Sadly for movie fans, director Denis Villeneuve’s Dune, starring Timothée Chalamet, has been delayed from its original December release all the way to October 2021 as a result of the coronavirus pandemic. But that won’t stop us from speculating wildly about every aspect of the highly anticipated blockbuster feature. Today, we’re focused on the film’s box office prospects as the studio has ambitious plans for the property.
Warner Bros. and Villeneuve envision a two-film series to adequately adapt Frank Herbert’s iconic yet dense 1965 novel. On top of that, a spinoff series—Dune: The Sisterhood—has already been ordered at HBO Max. This puts an “enormous pressure” on the first film’s financial performance, according to Comscore Senior Media Analyst Paul Dergarabedian. He likens the situation to the first Lord of the Rings movie, a massively expensive endeavor that emphasized how important the launching pad is for new franchises. Both in terms of immediate monetary returns and the ripple effect of both prestige and whatever form the property takes in the future in terms of sequels, spinoffs, merchandise, etc. It all pays off that initial theatrical run.
“This is a huge brand with a major filmmaker backed by a very filmmaker-centric studio,” Dergarabedian told Observer. “Moving release dates doesn’t show a lack of confidence in theaters. It’s the opposite. It shows that Warner Bros. has confidence both in the long game and in the property as it would rather wait for theaters to return.”
One small silver lining that has emerged from the avalanche of blockbuster delays is a spike in buzz. In many ways, Dergarabedian argues, films are now receiving an even bigger run up because both the industry and mainstream public are talking about them for much longer. “Interest is off the charts,” he said. Assuming the exhibition industry is once again stable by the time of Dune‘s release, he has high expectations for the costly film. “This is a movie with the global potential of $1 billion. I can see this becoming that kind of film with worldwide appeal in the vein of James Bond.”
However, certain relatively new-to-screen or long-awaited concepts have struggled to get off the ground in recent years. Jeff Bock, Senior Box Office analyst at Exhibitor Relations, points to 2017’s Blade Runner 2049, the last collaboration between Villeneuve and WB, as a cautionary tale. It too was a cerebral science-fiction addition to a critically acclaimed property and yet it was a tremendous disappointment at the box office. 2049 earned just $260 million on a $150 million-$200 million budget. “No doubt Dune‘s budget is even higher, and obviously a lot more invested with a series and a sequel attached to it,” Bock said.

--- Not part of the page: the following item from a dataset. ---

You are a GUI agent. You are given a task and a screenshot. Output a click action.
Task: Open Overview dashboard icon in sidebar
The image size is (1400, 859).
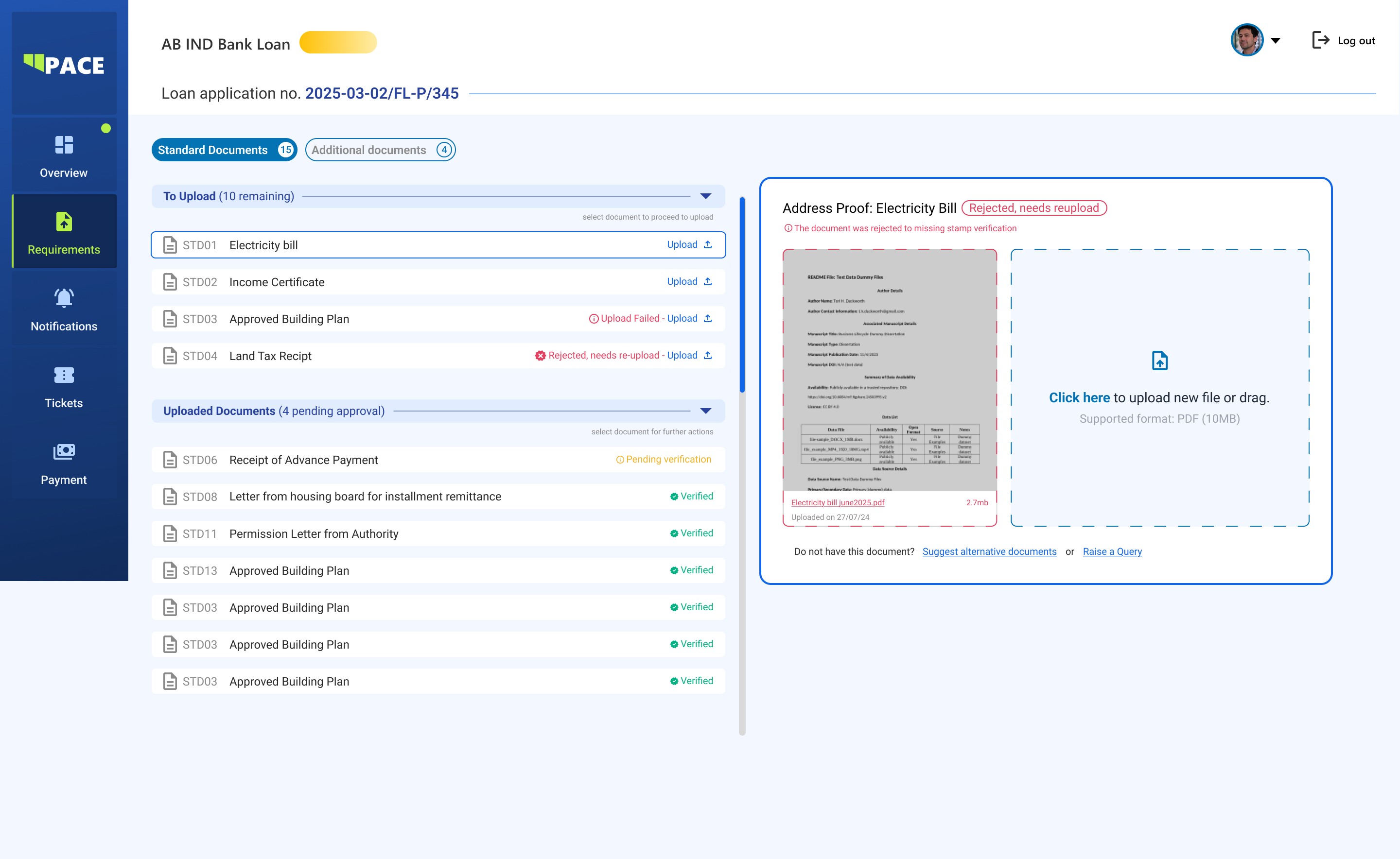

“It’s no secret that WB wants its own Star Wars franchise. So, for starters, to be successful on that scale you need to have cross-promotions and partners that will invest in your product. Unfortunately, Dune is not Star Wars in that sense. Target and WalMart aren’t going to be selling action figures and sandworms aren’t going to make their way into McDonalds’ Happy Meals anytime soon. Unfortunately for WB, hardcore sci-fi, even when adored by critics as 2049 was, is largely ignored by the multiplex masses.”
Blade Runner, Ad Astra and other cerebral sci-fi films have struggled at the box office. But the heady and decidedly non-blockbuster Arrival, also made by Villeneuve, outperformed expectations with more than $200 million worldwide against a $47 million budget. Gravity, starring Sandra Bullock, broke out in a big way with nearly $725 million on a $100 million budget. It’s not always easy to identify which upcoming sci-fi stories audiences will embrace and which will be met by a collective shrug of indifference.
“In terms of real numbers, [Dune] probably needs to get closer to $500 million worldwide to be a success for everyone involved,” Bock said. “And with the amount already invested in spin-off potential, the sequel will have to exceed that number, and not pull a Fantastic Beasts. That’s a huge ask for a dark sci-fi flick. This is a massive gamble for WB, but I suppose you have to go big, or go fortify your streaming content.”